Kate se preguntaba si algún día podría volver a salir de su habitación: enfrentarse a un mundo que sabía lo que le había sucedido, que en ese momento debía despreciarla o sentir lástima por ella o incluso reírse de ella, cuando Juliet llamó a la puerta con la noticia de que Nat había pasado para verla, y había dicho que estaba guapísima. Era como…, bueno, no sabía cómo era. Como si le dieran un regalo. No, mejor aún. Como si la fresa del dentista se detuviera. Abrió la puerta y dejó entrar a Juliet, y se sentó en la cama, mirándola como si fuera la primera vez que la veía.

– ¿De verdad? ¿Ha venido?

– Sí, claro. Es tan encantador, Kate. En serio. Está claro que le gustas un montón. ¿Por qué no le llamas?

– Sí. Sí, a lo mejor. Más tarde. Cuando me encuentre mejor. No puedo creerlo. De verdad, es increíble.

– Pues ha venido. -Juliet la miró fijamente-. Pero no le digas que venga ahora. Estás espantosa, con los ojos medio cerrados. Y tienes la cara hinchada y roja.

– Sí, vale, vale -dijo Kate irritable-. Caramba, Jools, no me lo creo. Ha venido a casa. Aquí. Es una pasada. Dime otra vez qué ha dicho exactamente. Exactamente…

– Ha sido horrible -dijo Jocasta a Clio más tarde, tomando una copa de vino. Había llegado a la puerta de Clio pálida y muy angustiada-. Ninguno de ellos me ha creído. Kate no ha querido verme. Sólo ha dicho que creía que podía confiar en mí. Que creía que éramos amigas. Gritándome a través de la puerta. Oh, Dios mío, Clio, que desastre es terrible. ¿Qué he hecho?

– Nada, creo yo -dijo Clio.

– Bueno, sí hice algo -dijo Jocasta, encendiendo un cigarrillo-. Busqué a Kate en el archivo. Estaba…, en fin, estaba intrigada. Su abuela me dijo que la habían abandonado, y Kate me había dicho cuándo era su cumpleaños. Lo imprimí. Salió en todos los periódicos en aquella época. Lo del bebé que encontraron.

– ¿Y entonces qué?

– Entonces un día la misma Kate me lo contó todo. Es evidente que tiene dificultades para asumirlo, pero creía que si yo lo escribía su madre podría verlo y encontrarla. Yo no pensaba hacer nada sin permiso de sus padres, pero dejé las páginas impresas en un cajón de mi mesa. Entonces no pensaba marcharme. No pensaba que esa foca de Carla iba a hurgar en mi escritorio. Esto me pone enferma, Clio. ¿Qué voy a hacer?

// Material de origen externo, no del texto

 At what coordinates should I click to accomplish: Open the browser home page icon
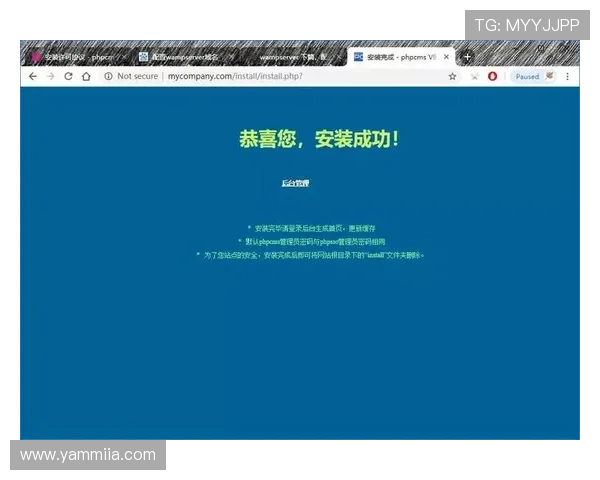pos(86,76)
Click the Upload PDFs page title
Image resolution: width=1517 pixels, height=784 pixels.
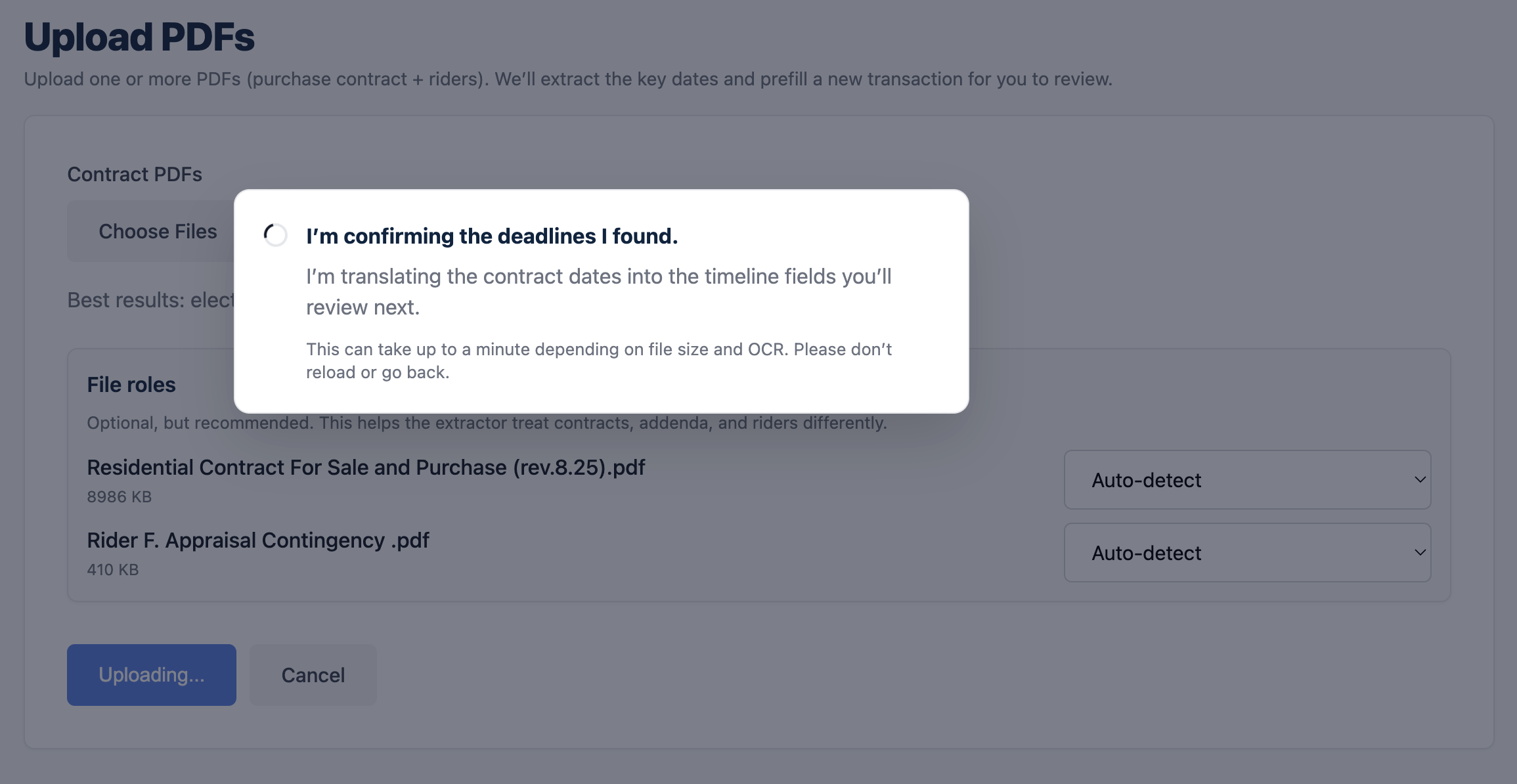[139, 36]
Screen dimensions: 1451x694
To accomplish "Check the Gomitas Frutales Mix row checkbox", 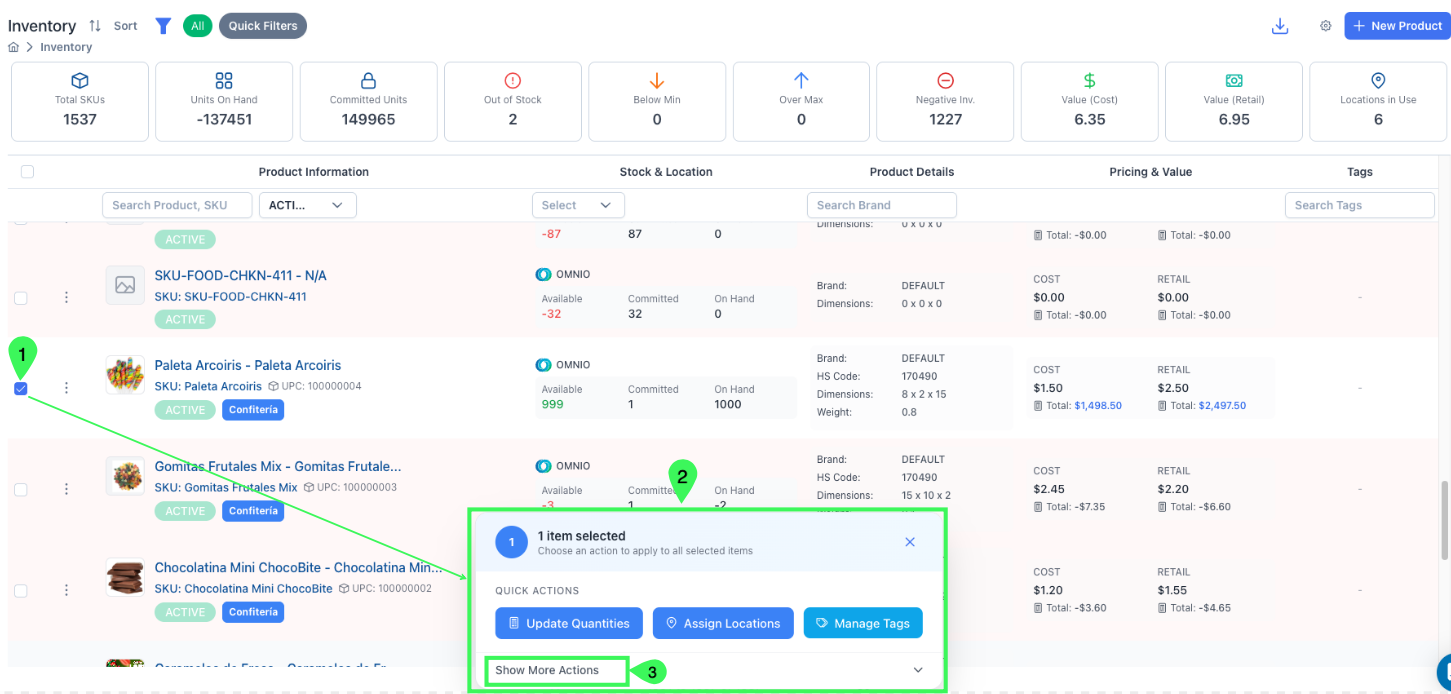I will [x=21, y=490].
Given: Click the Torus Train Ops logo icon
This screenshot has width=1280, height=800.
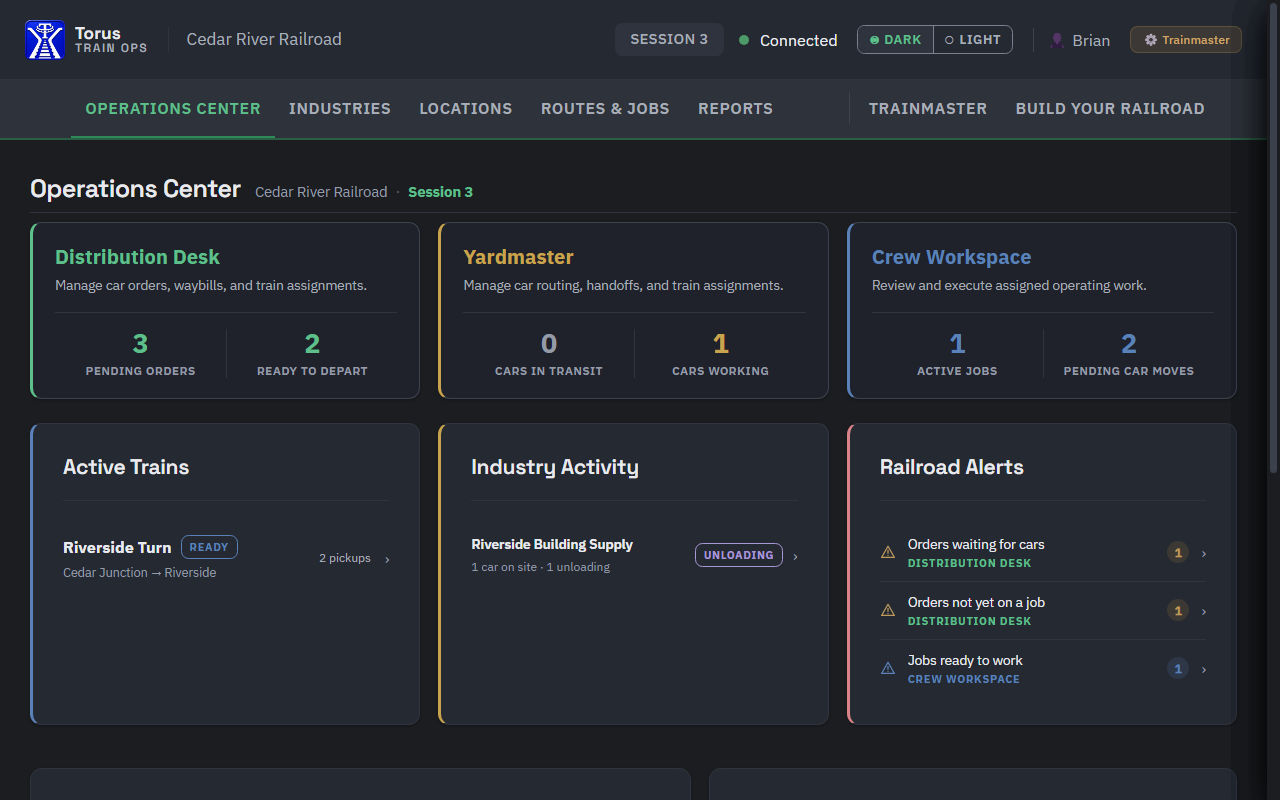Looking at the screenshot, I should (45, 40).
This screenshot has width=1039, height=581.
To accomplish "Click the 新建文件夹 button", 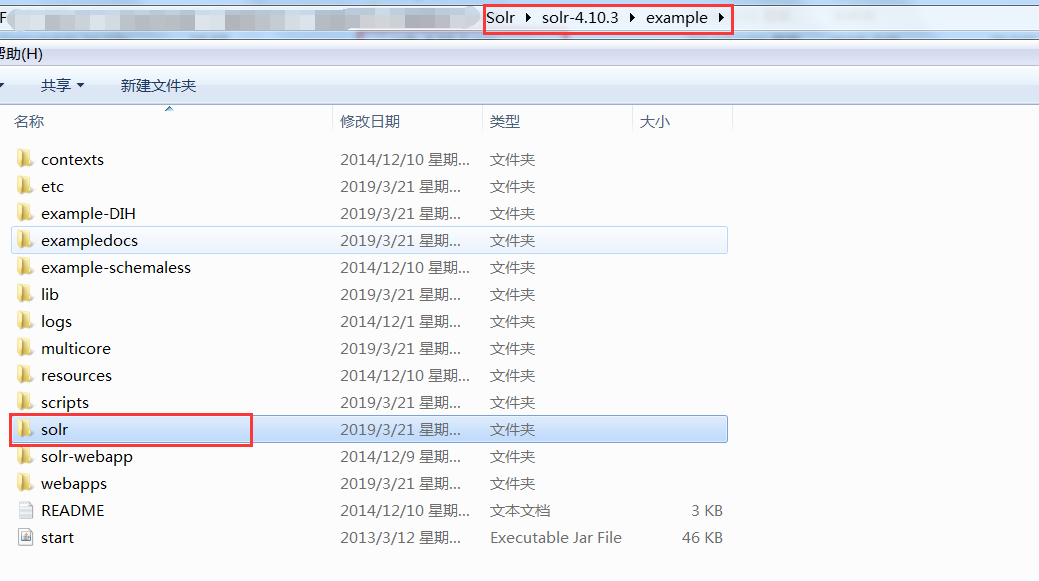I will coord(158,85).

– No lo sé -dijo Clio-, pero estoy segura de que Kate se calmará. He hablado con su abuela. Estaba muy deprimida… Resulta que fue ella la que dio permiso para la sesión de fotos, mientras los padres estaban fuera. Por lo visto, esa tal Carla la llamó para confirmar la historia. En fin, dijo que todo había sido culpa suya. Dijo que Kate estaba enfadada con ella, que le había dicho que la odiaba. Me parece que no toda la culpa es tuya -añadió, llenando la copa de Jocasta.

Sonó el móvil de Jocasta.

– Diga -dijo-. Ah, hola, Gideon. Cuánto me alegro de oír tu voz. No, no va bien, no. Es horrible. Oye, te llamaré más tarde. Estoy con una amiga. Una vieja amiga. -Sonrió a Clio-. Sí, te caería bien. Muy bien. Es muy muy normal. Fuimos de viaje juntas. Con aquella bruja de Martha de quien te hablé. ¿Qué? ¡Oh, Gideon! Ya lo sé, pero… Está bien, quizá me quede en Londres hasta que vuelvas. No creo que pueda aguantar a la señora Mitchell yo sola. Sí, te lo prometo. Yo también te quiero.

– ¿Quién era ése? -preguntó Clio.

– Gideon Keeble. Es irlandés y muy famoso. Tiene docenas de centros comerciales en todo el mundo y quién sabe cuántas cosas más. Por supuesto varias casas. Ha tenido muchas mujeres y tiene una hija adolescente que es una pesadilla, a la que se va a visitar a Barbados, por eso me ha llamado, porque va a comprarle unos ponies para jugar al polo.

– ¿Unos? -exclamó Clio, incrédula.

– Sí. Por lo visto, uno no es suficiente. En fin, es mayor que yo, adicto al trabajo, y no me conviene en absoluto. Pero estoy enamorada de él completamente, como una tonta. He dejado a Nick, he dejado mi trabajo, he dejado toda mi vida. Sólo por estar con Gideon.

– Vaya -dijo Clio-, tiene que ser muy especial.

– Lo es. No sé cómo pude pensar que era feliz antes de ahora. Me siento…, ay, no lo sé. Como si mi vida de verdad acabara de empezar. Es muy raro.